Solved: Re: [Intel-Tensorflow] Windows Pypi wheel

claeysre · ‎06-22-2021

Hello,

I can't succeed in building the wheel of intel-tensorflow 2.5 for Windows. In the build from source version there is a checkout done on r2.3-windows which does not exist for 2.5.

Is Intel planning on publishing those wheels(2.5) anytime soon ?

Thanks

Gopika_Intel · ‎11-08-2021

Hi,

Sorry for the delay in response. The issue - not getting performance improvement even when TF_ENABLE_ONEDNN_OPTS is set to one, is fixed in TensorFlow 2.7 which was released earlier this month. To get the latest tensorflow 2.7 version, please refer the tensorflow pip page.

Regards

Gopika

View solution in original post

Gopika_Intel · ‎06-22-2021

Hi,

Thank you for reaching out. We are checking this with the internal team. We will get back to you as soon as we get an update.

Regards

Gopika

Gopika_Intel · ‎06-28-2021

Hi,

TensorFlow* is a widely used machine learning framework in the deep learning arena, demanding efficient utilization of computational resources. In order to take full advantage of Intel® architecture and to extract maximum performance, the TensorFlow framework has been optimized using oneAPI Deep Neural Network Library (oneDNN) primitives, a popular performance library for deep learning applications. We were able to install prebuilt stock tensorflow 2.5 with intel onednn enabled. Please follow the below steps to install stock tensorflow 2.5:

1. Install stock tensorflow wheel for the windows version from this link: https://pypi.org/project/tensorflow/#files

To install the wheel file:

pip install __.whl

2. Running sanity check and displaying verbose log are used to ensure the tensorflow installation is successful with oneDNN optimizations enabled and running. By default, these oneDNN optimizations will be turned off. To enable them, set the environment variable TF_ENABLE_ONEDNN_OPTS.

set TF_ENABLE_ONEDNN_OPTS=1

3. Run sanity check: Once stock TensorFlow is installed, running the sanity.py must print "True" if oneDNN optimizations are present.

<sanity.py attached>

4. Ensure verbose log is displayed while running any simple keras workload.
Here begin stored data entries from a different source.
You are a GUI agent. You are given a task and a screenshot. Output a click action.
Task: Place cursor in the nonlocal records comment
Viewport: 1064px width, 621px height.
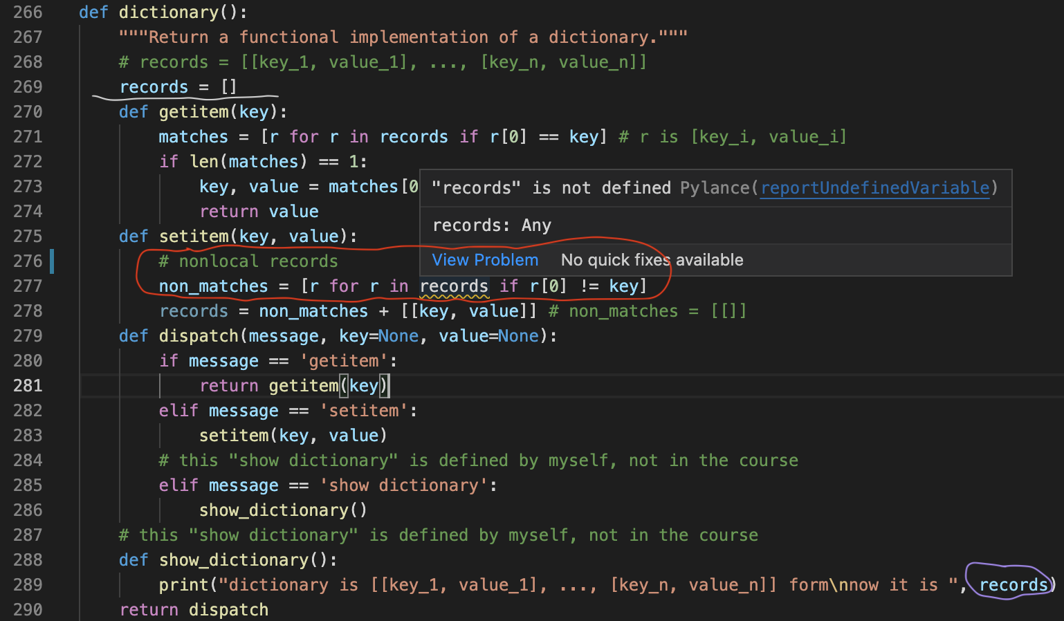(x=249, y=261)
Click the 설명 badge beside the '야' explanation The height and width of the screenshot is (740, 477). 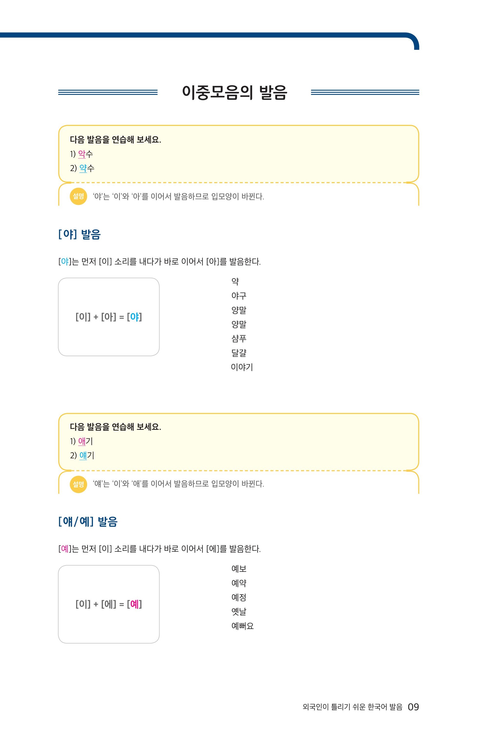pos(78,196)
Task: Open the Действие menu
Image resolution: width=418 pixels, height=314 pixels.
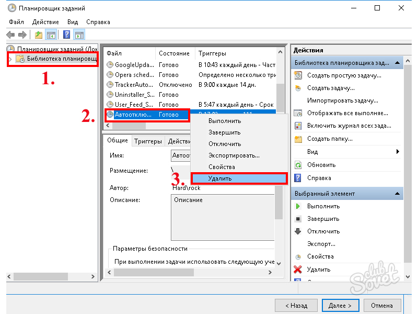Action: click(45, 22)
Verbose log ensures that oneDNN optimizations are used. It is often useful to collect information about how much of an application runtime is spent executing oneDNN primitives and which of those take the most time. oneDNN verbose mode enables tracing execution of oneDNN primitives and collection of basic statistics like execution time and primitive parameters. When verbose mode is enabled oneDNN will print out information to the console.

set DNNL_VERBOSE=2
set TF_ENABLE_ONEDNN_OPTS=1
python some_sample.py (the verbose log will be displayed)

Also, could you please share with us the following details?

1. The windows version you are using

2. The reason for opting build from source

For more information oneDNN verbose mode, please refer: https://oneapi-src.github.io/oneDNN/dev_guide_verbose.html

For more information on Intel Optimization for tensorflow, please refer: https://software.intel.com/content/www/us/en/develop/articles/intel-optimization-for-tensorflow-installation-guide.html

claeysre · ‎07-05-2021

Hi.

I've already tested that and the TF_ENABLE_ONEDNN_OPTS did not bring more performance. Setting it to true didn't make any impact on inference latency.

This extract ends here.